La sentenza della Corte d'appello

La ragazza in questione era stata sentita come testimone delle violenze del suo compagno. Da tempo vivevano insieme e con loro anche il figlio di lui. Secondo i giudici della Corte d'appello, la donna "non aveva offerto alcun elemento atto a dimostrare la sussistenza di una situazione di pericolo di danno concreto e attuale per la sua persona o per quella di un prossimo congiunto". Questo, quindi, andava contro quanto era emerso dalle indagini.

La donna, quindi, non solo non risultava attendibile come testimone, ma non offriva "elementi idonei ad apprezzare la sussistenza di una stabile convivenza". Per i giudici, questa identifica un preciso "rapporto fondato su uno stabile progetto di vita, connotato dalla volontà di vivere insieme" e nel caso in cui avessero avuto figli "di dare vita a un nucleo stabile e duraturo, con assunzione di un impegno di reciproca assistenza".

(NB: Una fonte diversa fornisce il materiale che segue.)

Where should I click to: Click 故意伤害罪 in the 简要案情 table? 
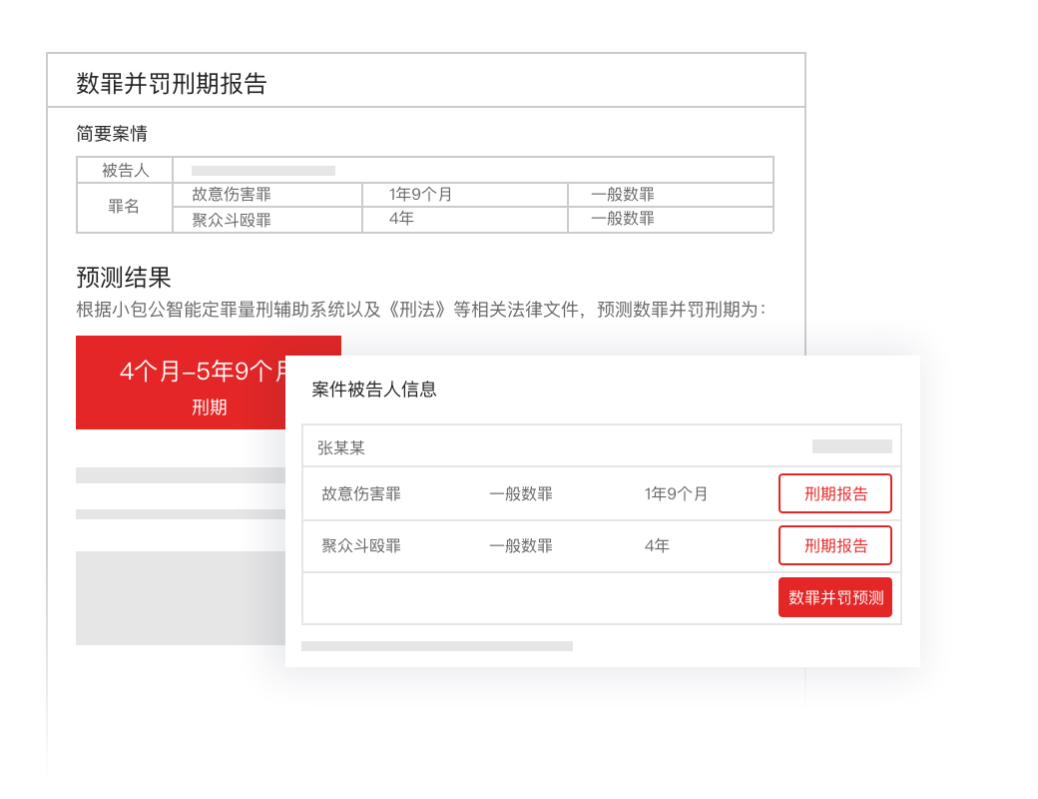tap(232, 195)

Il ribaltamento in Cassazione

Questa lettura non è stata, però, condivisa dai giudici della Cassazione che non solo hanno annullato la sentenza, ma non hanno nemmeno rinviato la condanna. I togati, infatti, hanno evidenziato come sin dal primo grado di giudizio la donna aveva dichiarato di vivere con il suo compagno e di esserne ancora innamorata. Inoltre, "al momento dell'emissione del provvedimento di allontanamento di cui è stato destinatario l'uomo", continuano i giudici, "la compagna aveva espresso la sua disapprovazione per la decisione intervenuta, giacché essa avrebbe interrotto la loro convivenza".

In base a questi elementi, la Corte avrebbe dovuto affermare che la donna "allorquando rese la testimonianza nel procedimento a carico dell'uomo, temeva per la libertà del compagno, che avrebbe subito un inevitabile pregiudizio, se ella avesse raccontato i maltrattamenti subiti". Perciò la ragazza è stata assolta per non aver commesso il reato.